### Te lezen fragment
De opzet van het model is zo eenvoudig dat hierna alle aannamen aan bod komen. In het artikel vergelijken de auteurs drie situaties:
beslissingen vallen onder ministeriële verantwoordelijkheid (een politicus), beslissingen worden genomen middels een referendum en het
nemen van beslissingen is gedelegeerd aan een benoemde bureaucraat (denk aan een rechter, maar ook een zbo lijkt er op). Het kunnen
beslissingen zijn over grote infrastructurele werken, het homohuwelijk, de inrichting van sociale zekerheid, enzovoorts. Een referendum
leidt in beide perioden tot populair beleid. Een rechter maakt zich geen zorgen om verkiezingen en kiest in beide perioden wat hij denkt
dat goed is.

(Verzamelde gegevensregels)
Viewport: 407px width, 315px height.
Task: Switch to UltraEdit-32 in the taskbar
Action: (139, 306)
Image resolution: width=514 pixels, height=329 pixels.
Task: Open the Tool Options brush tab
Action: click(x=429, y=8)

### Te doen
1) Vertaal deze zin uit het fragment over het beslismodel in het Engels: "Een rechter maakt zich geen zorgen om verkiezingen en kiest in beide perioden wat hij denkt dat goed is."
2) Herhaal woord voor woord een stuk uit het fragment over het beslismodel. Begin bij de woorden "De opzet van" en stop na "dat goed is.".
3) Ga door met het fragment over het beslismodel, vanaf het punt waar het ophoudt.

### Antwoorden
1) A judge does not worry about elections and in both periods chooses what he thinks is good.

2)
De opzet van het model is zo eenvoudig dat hierna alle aannamen aan bod komen. In het artikel vergelijken de auteurs drie situaties:
beslissingen vallen onder ministeriële verantwoordelijkheid (een politicus), beslissingen worden genomen middels een referendum en het
nemen van beslissingen is gedelegeerd aan een benoemde bureaucraat (denk aan een rechter, maar ook een zbo lijkt er op). Het kunnen
beslissingen zijn over grote infrastructurele werken, het homohuwelijk, de inrichting van sociale zekerheid, enzovoorts. Een referendum
leidt in beide perioden tot populair beleid. Een rechter maakt zich geen zorgen om verkiezingen en kiest in beide perioden wat hij denkt
dat goed is.

3)
Een politicus wil – afhankelijk van zijn machtslust – de volgende verkiezingen herkozen worden. Machtslust wordt bepaald door het
relatieve plezier van het realiseren van de eigen wensen in de periode voor de verkiezingen versus het plezier van nog een periode aan de
macht zijn. Dat plezier in de tweede periode hangt af van het profijt van het realiseren van het gewenste beleid in de tweede periode en
het ‘comfort van het pluche’. De politicus met een beperkte machtslust zal in de eerste periode zijn voorkeur doordrukken omdat hij niet
geïnteresseerd is in de tweede periode. Een politicus die graag nog een periode op het pluche zit, zal beleid voeren dat populair is om zijn
herverkiezing te bevorderen.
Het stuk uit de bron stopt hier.